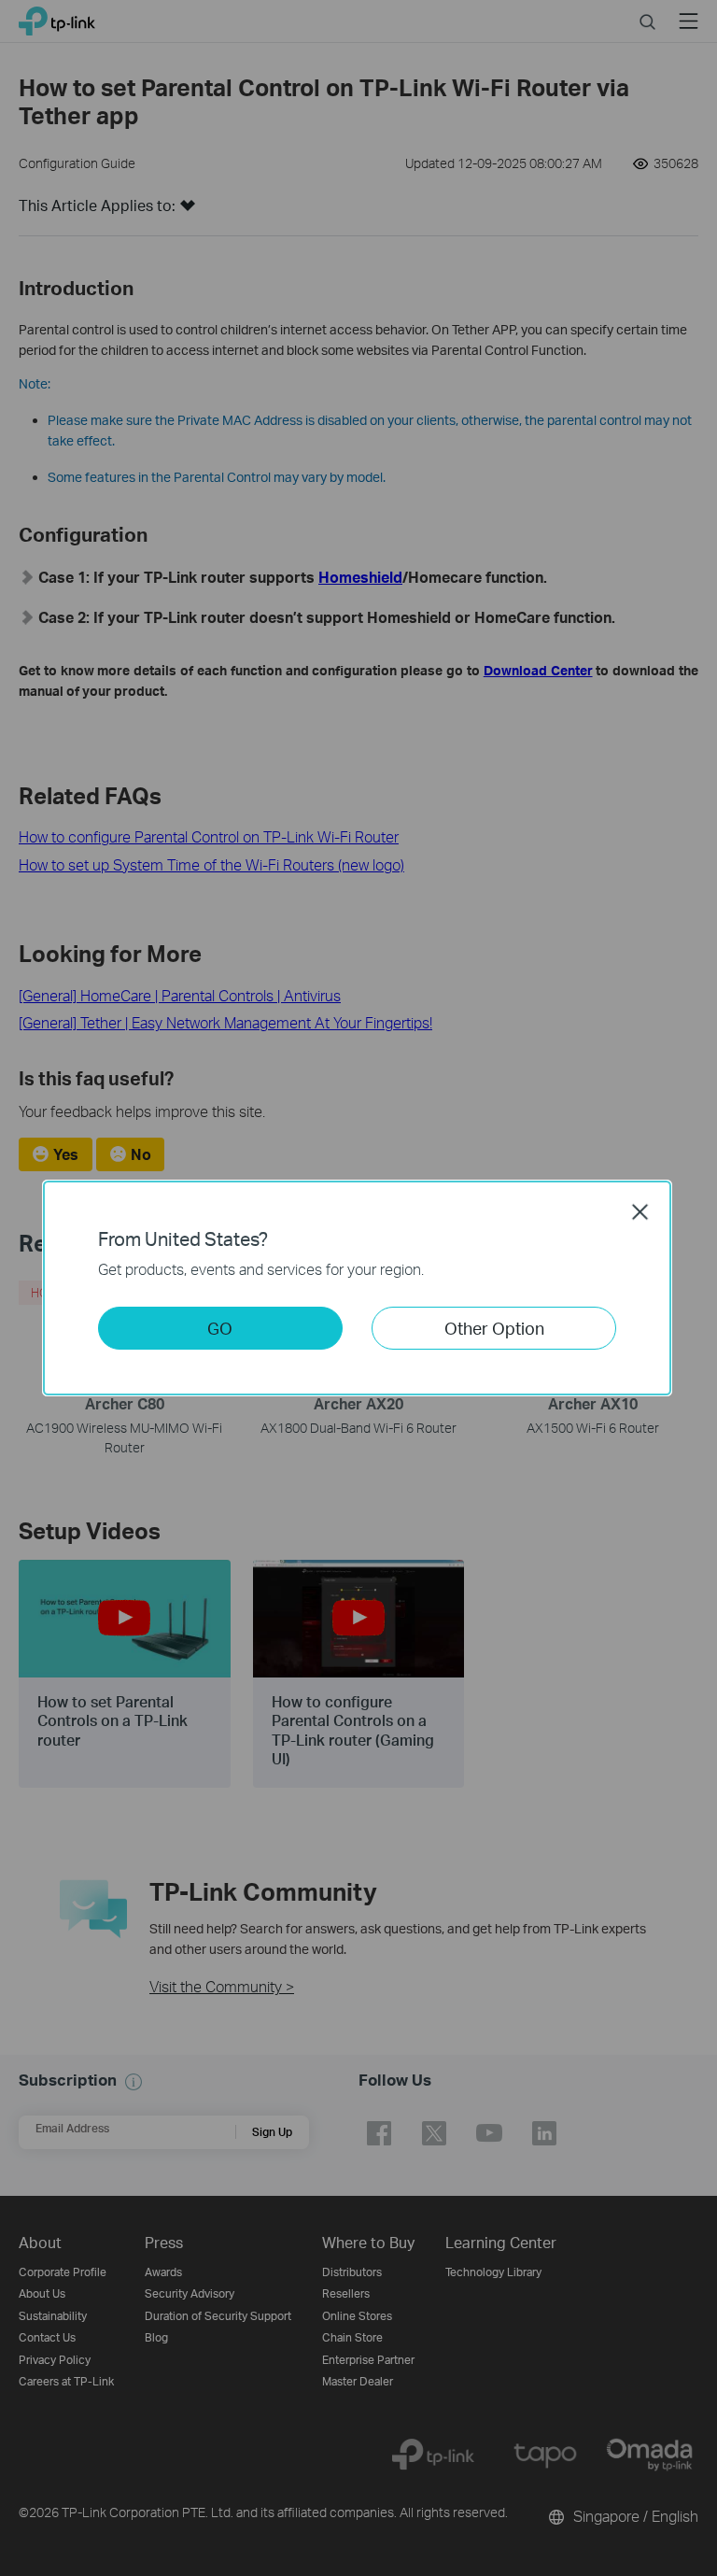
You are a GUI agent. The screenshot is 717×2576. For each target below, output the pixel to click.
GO (219, 1327)
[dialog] (358, 1288)
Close (640, 1211)
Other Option (494, 1327)
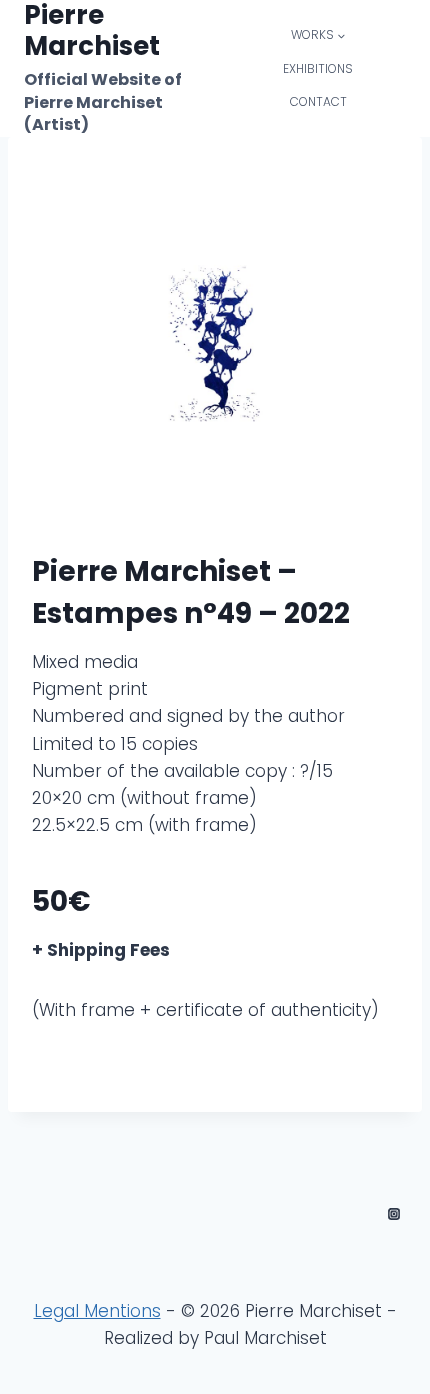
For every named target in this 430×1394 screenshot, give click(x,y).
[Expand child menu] (318, 35)
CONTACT (318, 101)
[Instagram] (394, 1214)
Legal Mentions (97, 1311)
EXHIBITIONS (318, 68)
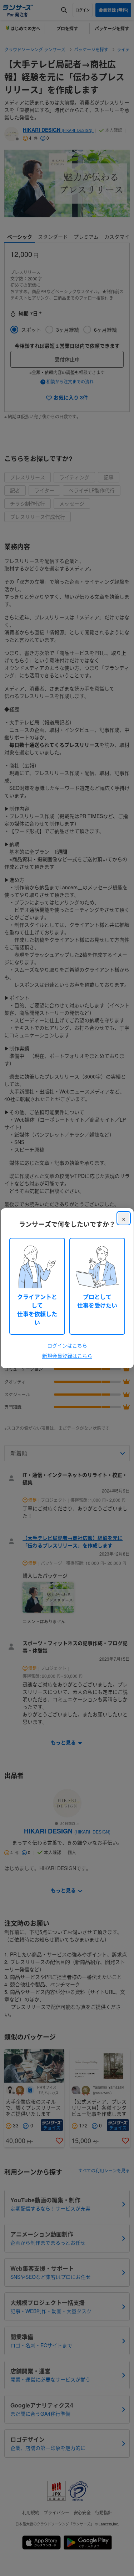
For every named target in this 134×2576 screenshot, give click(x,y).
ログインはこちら (67, 1345)
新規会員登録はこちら (67, 1355)
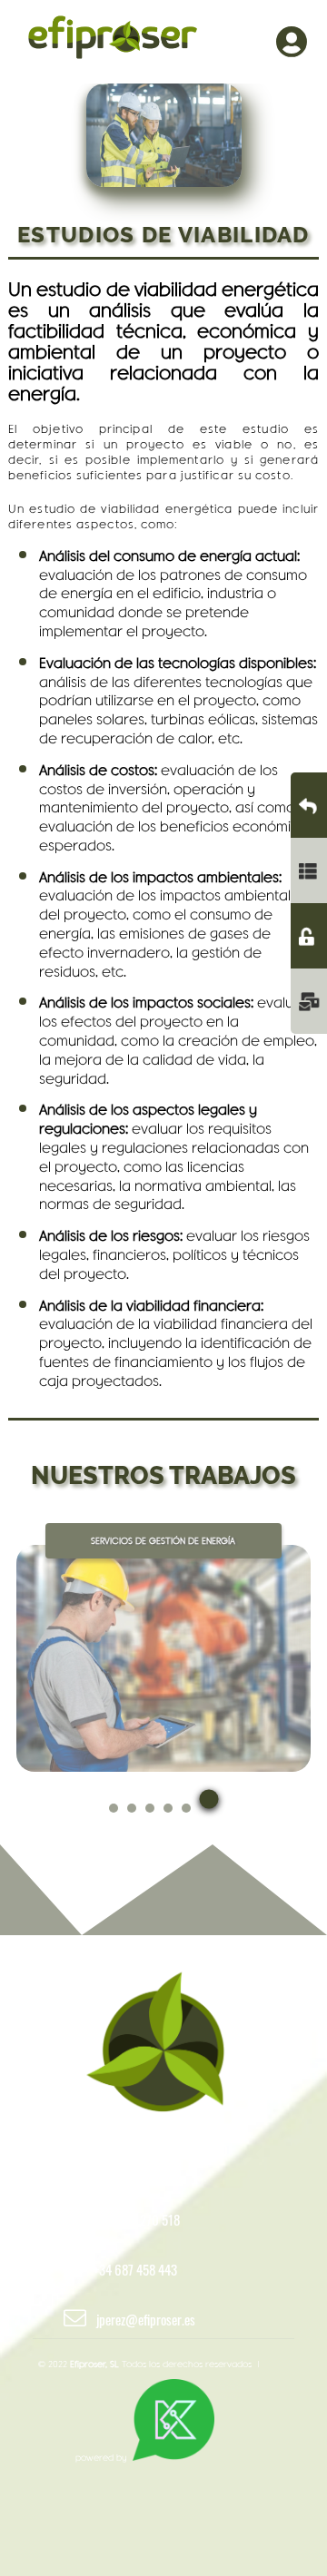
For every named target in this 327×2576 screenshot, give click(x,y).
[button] (113, 1817)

# What to do
All lines of the listing that contain the word "target" should be copied out.

# Task output
You are a GUI agent. The screenshot is 717×2576. For each target below, output the pixel to click.
For every named target in this 430×1394 screenshot, give click(x,y).
For every named target in this 134×2576 screenshot, give click(x,y).
For every named target in this 327×2576 screenshot, give click(x,y).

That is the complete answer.